We have started using Adobe’s local development AI skills for AEMaaCS that were recently released by Adobe - check here https://experienceleague.adobe.com/en/docs/experience-manager-cloud-service/content/ai-in-aem/local-development-with-ai-tools and it’s been a noticeable step up from just a generic prompt with AI like "create a component…" or help fix a bug and so on. The big difference is that with the skill, it is much better at following our project structure and conventions, so the output is closer to something we can actually consume without a lot of clean-up or back and forth.

We also created a handful of prompt templates for the repeatable parts of AEM work (component building, dialogs, Sling Models, unit tests, servlets, workflows, etc.) which reduces the errors AI will make. On the straightforward, pattern-based components, we are seeing approx. 20% developer time saved (early days, still validating with better measurement). It has tremendously helped for writing unit test cases which developer hates to write.

For components with heavier logic or third party integrations, the gains are smaller and you still need a developer to steer it manually at every stage as ​@BrettBirschbach  mentioned.

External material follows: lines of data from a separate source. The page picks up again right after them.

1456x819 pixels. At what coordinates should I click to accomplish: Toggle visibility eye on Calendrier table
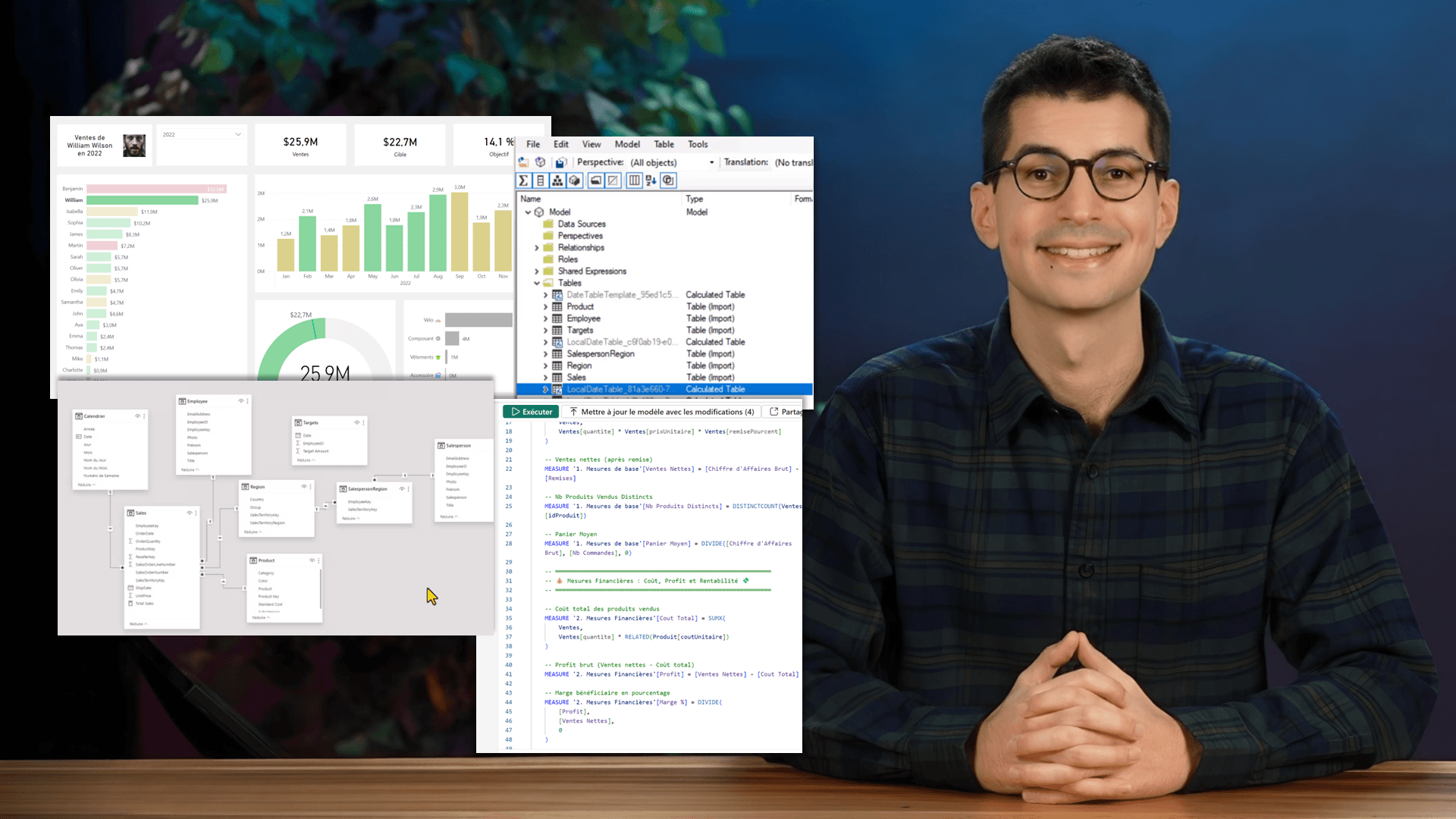[x=137, y=416]
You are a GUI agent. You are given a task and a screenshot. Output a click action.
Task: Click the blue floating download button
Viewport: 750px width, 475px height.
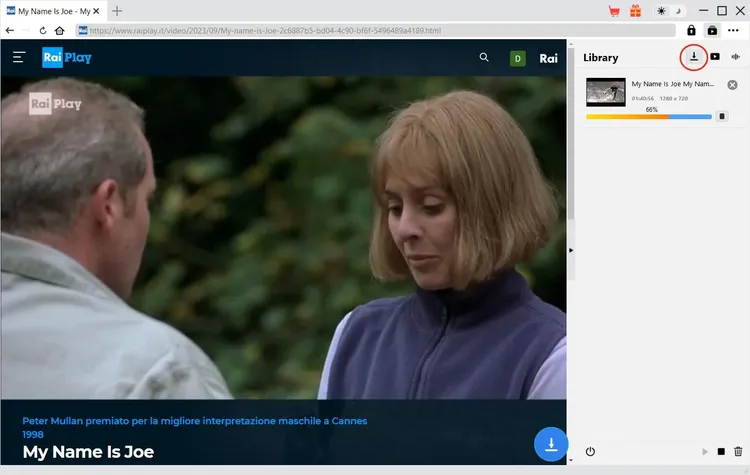551,443
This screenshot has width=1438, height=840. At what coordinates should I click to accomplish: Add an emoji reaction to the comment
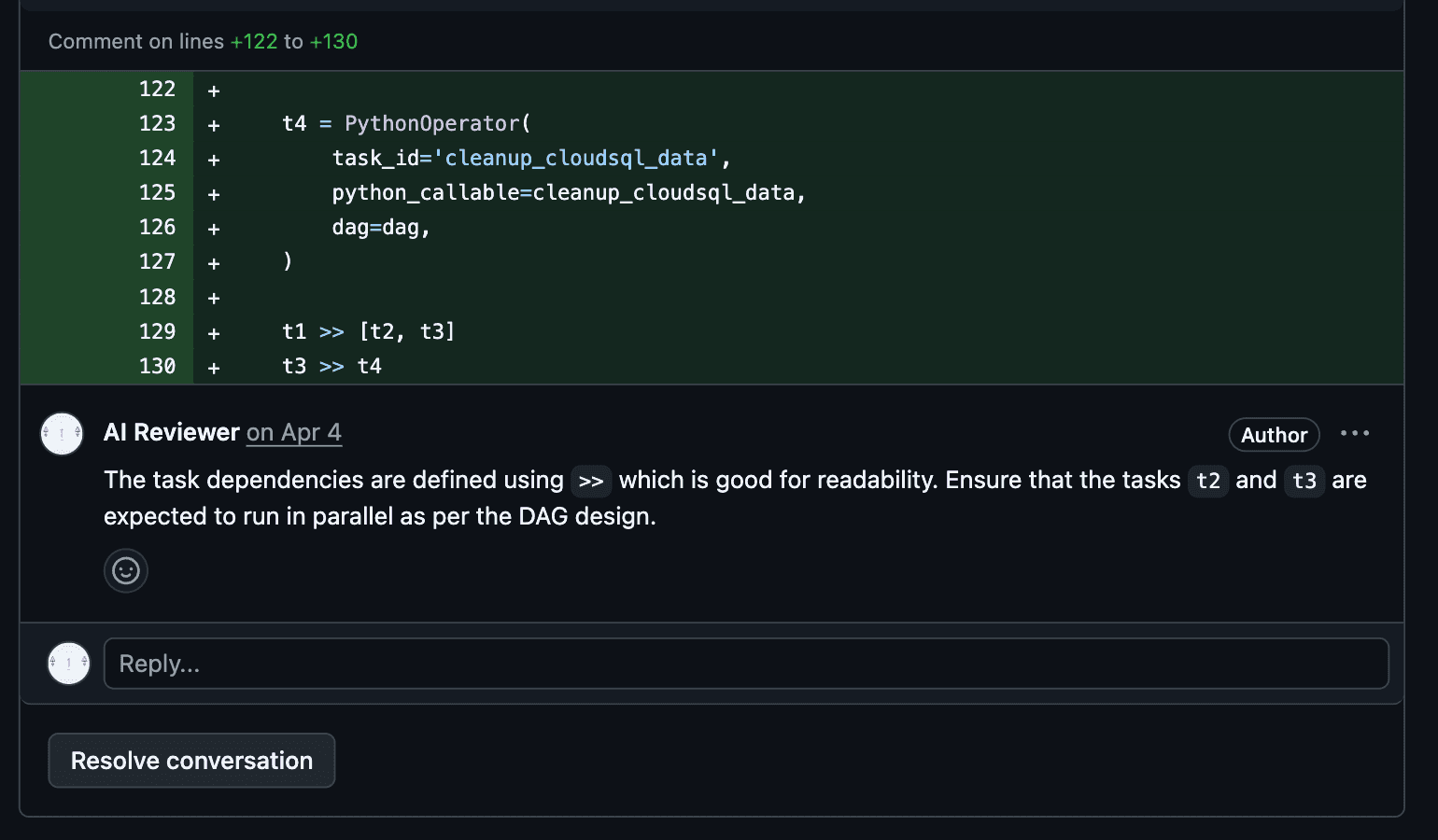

One thing we also learned was that AI works best when the codebase is consistent. If the repo has three different ways of doing the same thing the assistant gets confused and you spend your time refactoring it. E.g. when to use core components, follow design patterns, etc.

Overall, because we are still early in adoption and the gains are incremental, we’re being even more diligent on PR reviews, QA, and other checks. So we’re not seeing a big, obvious reduction in end-to-end sprint cycle time yet but over the time this will improve.